The New International Encyclopædia/Division in Mathematics
DIVISION. In mathematics, one of the four fundamental processes of arithmetic, the one by which we find one of two factors when the product and the other factors are given. The given factor is called the divisor, the given product is called the dividend, and the result (i.e. the required factor) is called the quotient. The definition of division leads to the following identity: dividend = divisor × quotient + remainder. If the remainder is zero, the division is said to be exact. The common symbols for division are: ab, a ÷ b; a : b; a/b, ab-1, in which a is the dividend and b the divisor. Two forms of division are recognized in elementary arithmetic, the one based on the idea of measurement and the other on the idea of partition. The fonner is the case of dividing one number by another of the same kind, and the latter that of dividing a concrete by an abstract number.
The usual tests of the correctness of division are: (a) multiply the quotient by the divisor and add the remainder, the result equaling the dividend; (b) compare the excesses of nines in the identity of division.

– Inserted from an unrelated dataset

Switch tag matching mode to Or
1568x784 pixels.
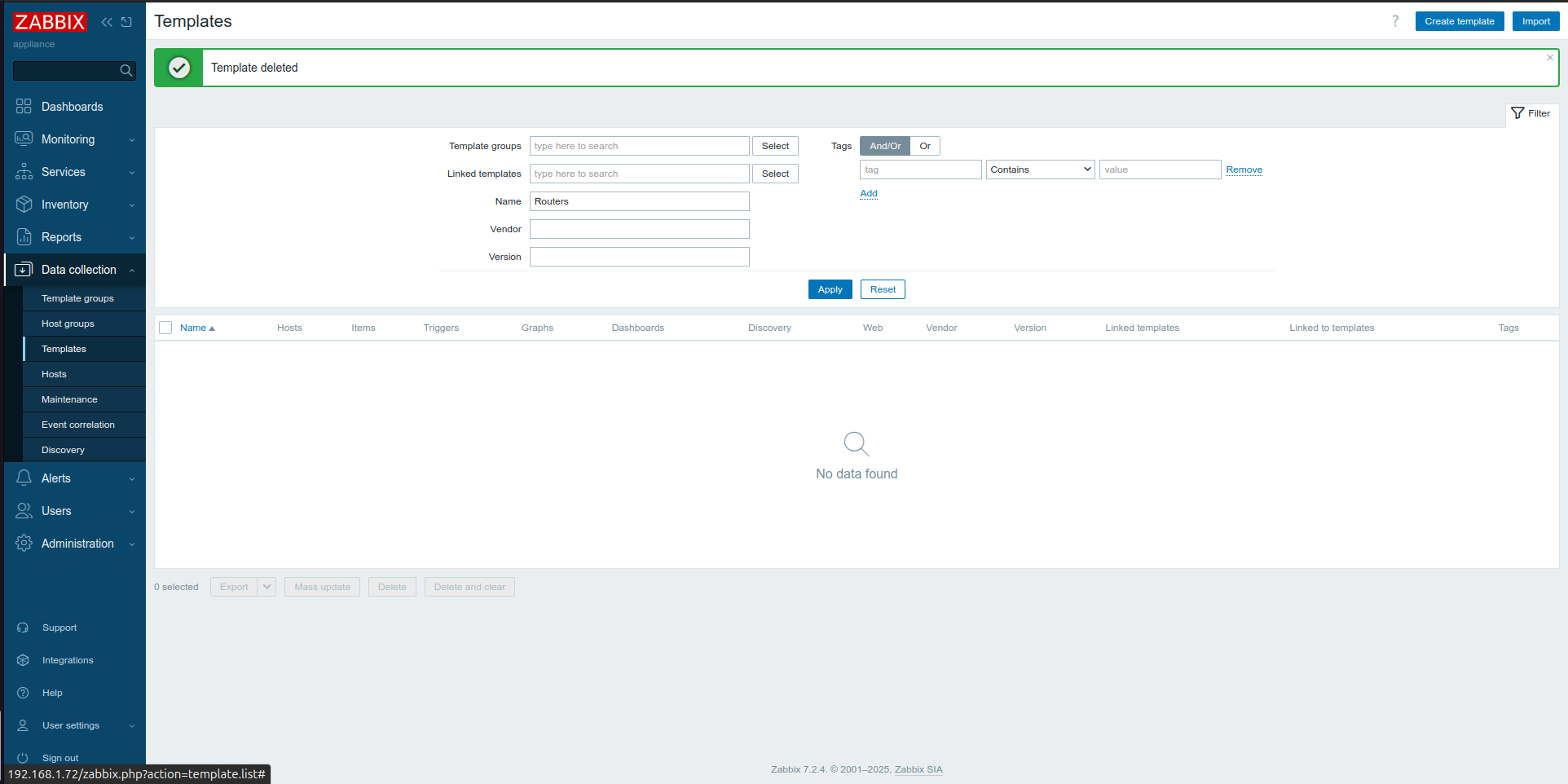(x=924, y=145)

See Checking.
Simple tests of the divisibility of numbers by 2, 4, 5, 6, 8, 9, 10, 11 are: (a) a number is divisible by 2, 4, or 8 if the number represented by the last digit, the last two digits, or the last three digits is divisible liy 2, 4, or 8 respectively; (b) a number is divisible by 5 if it ends in 0 or 5, by 10 if it ends in 0; (c) a number is divisible by 9, or by 3, if the sum of its digits is divisible by 9, or by 3, respectively, and by 6 if it is even, and the sum of its digits is divisible by 3; (d) a number is divisible by 11 if the difference between the sum of the digits in the odd and in the even places is divisible 11. The simplest test of the divisibility by algebraic binomials is that of the remainder theorem (q.v.). The division of large numbers is generally facilitated by the use of logarithms (q.v.). For the origin of the present method of division and for improved forms, see Arithmetic.